0:58:38.3 MH: I’m glad you asked, Tim. You may have heard about this AI thing that’s been going around Twitter. And one of the things you probably have heard is that you have to be good at prompting the AI. So there’s even like a new career field called prompt engineering, which is ridiculous, but we’re not talking about that. But it does matter how you talk to the AI a little bit, and so Microsoft actually published a brief sort of tutorial for how to start up with or think about different aspects of prompt engineering. Which I found was actually a good read. If you’re trying to lead into AI a little bit, or use it in some capacity or starting to integrate it, it’s good to review stuff like that. Our audience is pretty technical, but it’s still very helpful. So we’ll post a link to that. But it was a good read, kinda help think through sort of like, okay, yeah, if you ask it this way, you’ll get a different reaction than if you ask it that way. I don’t think it matters if you’re polite to it or not. I don’t think that’s part of it. But you do see people talking…

0:59:43.0 MK: I think you should be, because that’s what our children hear. So when I talk to Google, I say please and thank you.

0:59:48.7 MH: Oh boy.

0:59:49.6 MK: Yeah.

[laughter]

0:59:51.5 MH: I’m not disagreeing with you, Moe, but an AI is not a person and has no concept of right or wrong. And we’ll leave it at that. Okay, you’ve probably been listening to this episode and like us you’ve been having a blast, and we would love to hear from you. Maybe there’s questions or ideas or things that you’d like to share. You can easily reach out to us. The easiest way to do that is on the Measure Slack group, or on our LinkedIn page or on Twitter. And we haven’t got a Blue Sky invite yet, but we’re working on it. No, I’m just kidding. We’re not working on it, but if it keeps taking off and you have an extra one and you wanna throw it our way, just contact Tim. Anyway…

[laughter]

1:00:35.3 MK: Jesus.

1:00:35.7 MH: Hey, we have this platform, why not ask for a Blue Sky invite? I mean, come on.
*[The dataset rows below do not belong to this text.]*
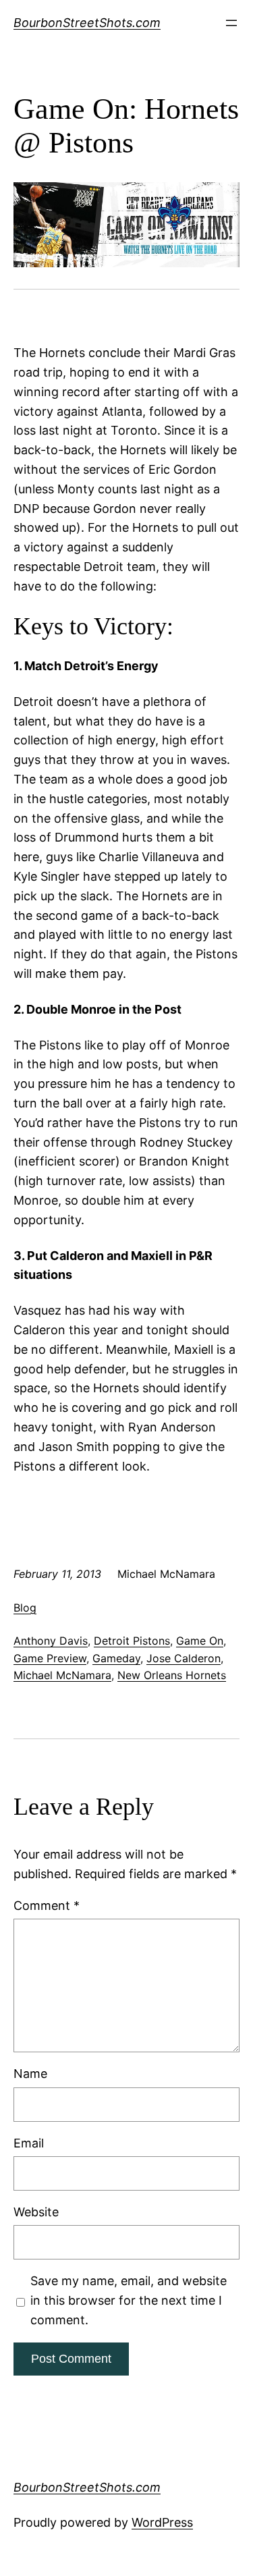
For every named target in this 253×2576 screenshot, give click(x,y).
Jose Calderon (183, 1658)
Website (36, 2212)
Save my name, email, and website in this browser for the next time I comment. (128, 2300)
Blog (24, 1607)
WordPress (162, 2522)
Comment (46, 1905)
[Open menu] (231, 23)
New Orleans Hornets (171, 1675)
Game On (199, 1640)
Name (30, 2073)
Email (28, 2143)
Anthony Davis (50, 1640)
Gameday (116, 1658)
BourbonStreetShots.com (87, 23)
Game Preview (49, 1658)
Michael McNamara (62, 1675)
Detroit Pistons (132, 1640)
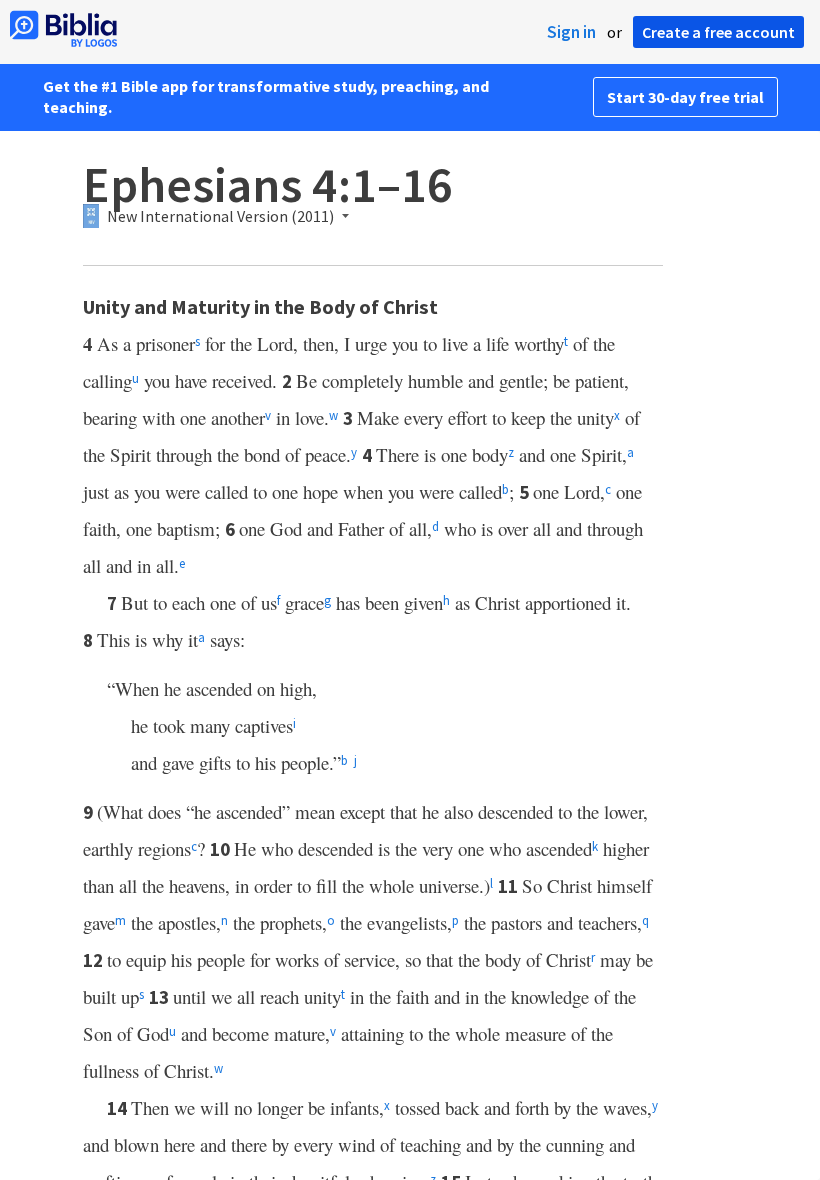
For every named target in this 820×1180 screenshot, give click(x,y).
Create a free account (718, 32)
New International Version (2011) (220, 217)
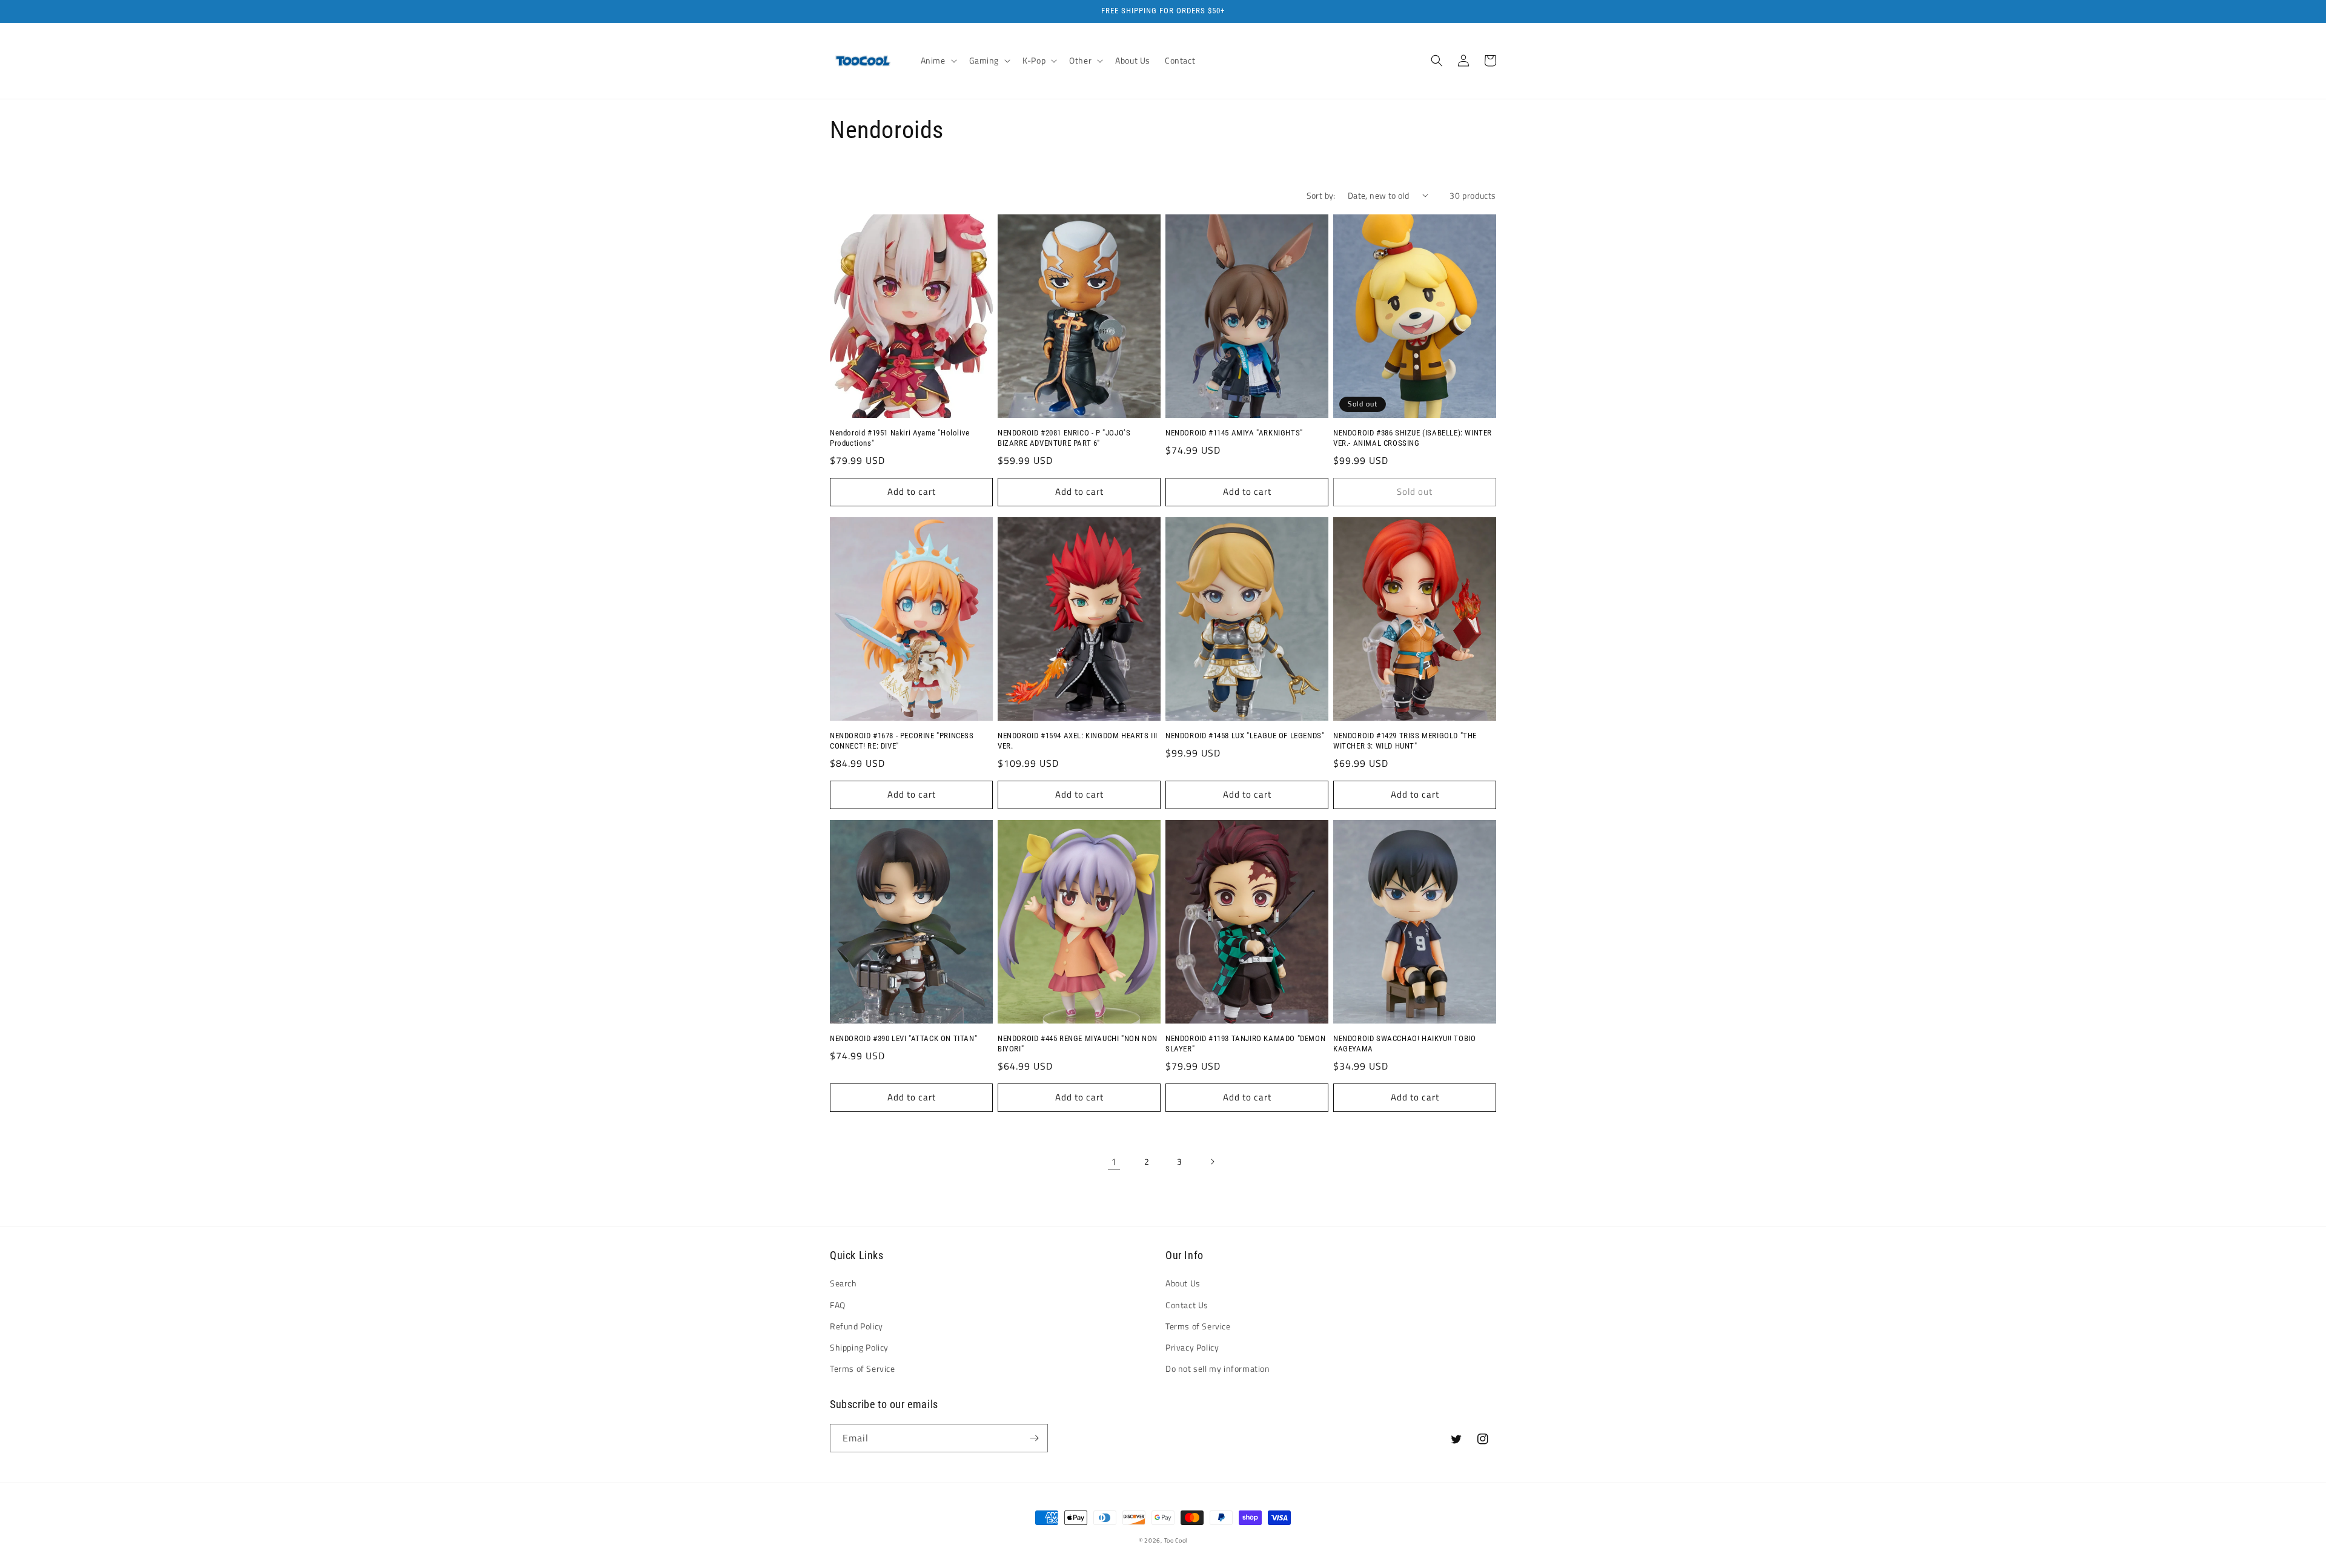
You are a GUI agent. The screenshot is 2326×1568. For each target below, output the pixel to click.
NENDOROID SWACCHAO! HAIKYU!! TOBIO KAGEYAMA (1404, 1043)
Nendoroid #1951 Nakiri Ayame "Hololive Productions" (900, 438)
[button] (937, 60)
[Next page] (1212, 1161)
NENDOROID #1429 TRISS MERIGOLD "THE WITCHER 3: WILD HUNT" (1405, 740)
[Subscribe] (1034, 1438)
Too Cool (1176, 1540)
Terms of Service (862, 1368)
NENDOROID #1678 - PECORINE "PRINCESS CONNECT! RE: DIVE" (902, 740)
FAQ (838, 1304)
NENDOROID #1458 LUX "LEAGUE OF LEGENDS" (1244, 735)
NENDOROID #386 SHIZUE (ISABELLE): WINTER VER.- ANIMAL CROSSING (1412, 438)
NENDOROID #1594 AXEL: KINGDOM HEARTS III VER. (1078, 740)
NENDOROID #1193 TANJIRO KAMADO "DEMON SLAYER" (1245, 1043)
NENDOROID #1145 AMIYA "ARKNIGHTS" (1234, 432)
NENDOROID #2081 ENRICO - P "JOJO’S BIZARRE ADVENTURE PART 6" (1064, 438)
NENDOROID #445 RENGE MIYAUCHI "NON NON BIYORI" (1078, 1043)
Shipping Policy (859, 1347)
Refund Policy (856, 1326)
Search (843, 1283)
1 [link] (1114, 1161)
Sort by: (1321, 195)
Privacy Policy (1192, 1347)
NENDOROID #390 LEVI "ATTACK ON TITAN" (903, 1038)
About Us (1183, 1283)
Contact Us (1186, 1304)
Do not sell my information (1217, 1368)
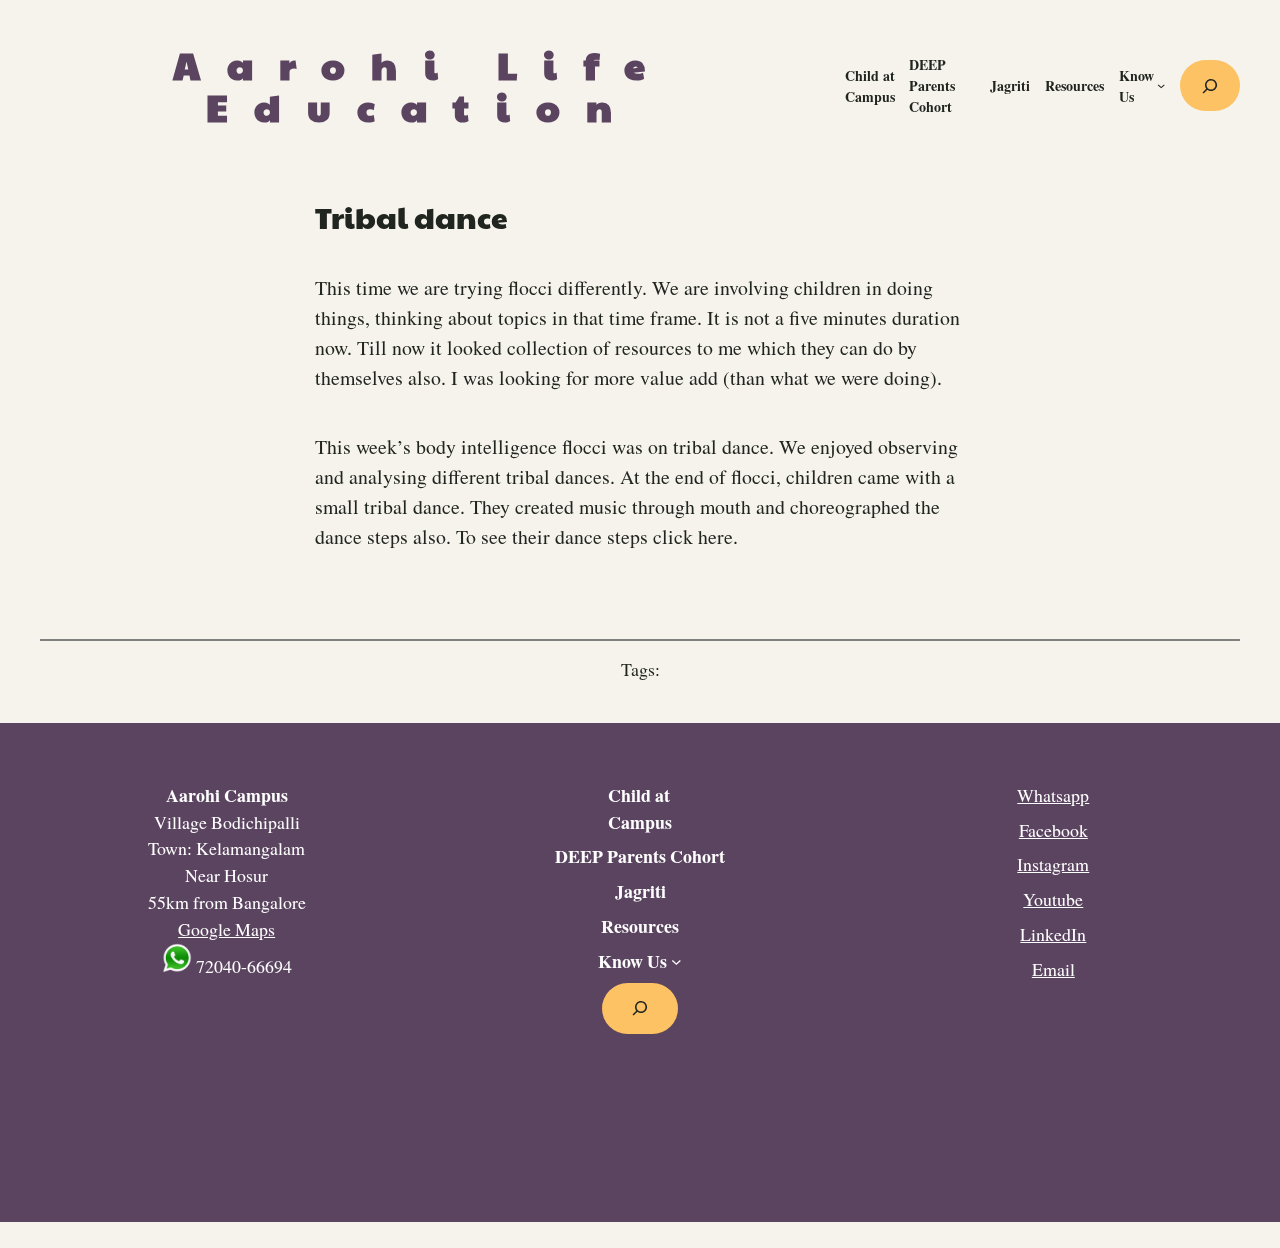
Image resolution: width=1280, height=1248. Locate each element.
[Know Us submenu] (1161, 85)
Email (1053, 969)
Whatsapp (1053, 795)
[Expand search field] (1210, 86)
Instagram (1053, 864)
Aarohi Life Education (422, 85)
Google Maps (226, 929)
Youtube (1053, 899)
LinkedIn (1053, 934)
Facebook (1053, 830)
Anyway, and again, no show would be complete without a huge shout-out to our producer, Josh Crowhurst. Thank you, Josh, for all that you do to make the show possible. We appreciate it. All right, Austin, once again, thank you so much for coming on the show, sharing the opinions shared by all… Okay, I won’t make that joke again. But really loved getting your perspective on some of this problem space and your approach to it. It’s been very informative and helpful. So appreciate that very much.

1:01:10.6 AB: Thanks a ton for having me.

1:01:10.7 MH: And I know, if you’re listening, my two co-hosts would agree with me, no matter if you are a platform PM or a general product manager, one thing is for sure, that you should keep analyzing.

[music]

1:01:26.7 Announcer: Thanks for listening. Let’s keep the conversation going with your comments, suggestions and questions on Twitter at @AnalyticsHour, on the web at analyticshour.io, our LinkedIn group, and the Measure Chat Slack group. Music for the podcast by Josh Crowhurst.

1:01:44.6 Charles Barkley: So smart guys want to fit in, so they made up a term called analytics. Analytics don’t work.

1:01:51.2 Kamala Harris: I love Venn diagrams. It’s just something about those three circles and the analysis about where there is the intersection, right?

1:01:58.6 TW: Right now, even though I have zero Hispanic heritage in either myself or my wife, I have been making my own flour tortillas for 15 years, our own guacamole, our own salsa…

1:02:09.0 MH: Tim makes a mean fajita.

1:02:11.2 TW: Yeah.

1:02:11.5 MH: Because… Delicious.

1:02:13.3 MK: But you should be making Quorn. Quorn is like the superior tortilla.

1:02:18.9 MH: It depends on the application, Moe.

1:02:19.6 TW: You know, Moe, it’s been nice doing a podcast with you…

[laughter]

1:02:23.0 MH: We’ll never talk to you again.

1:02:26.0 TW: Rock, flag and Cunningham’s Law.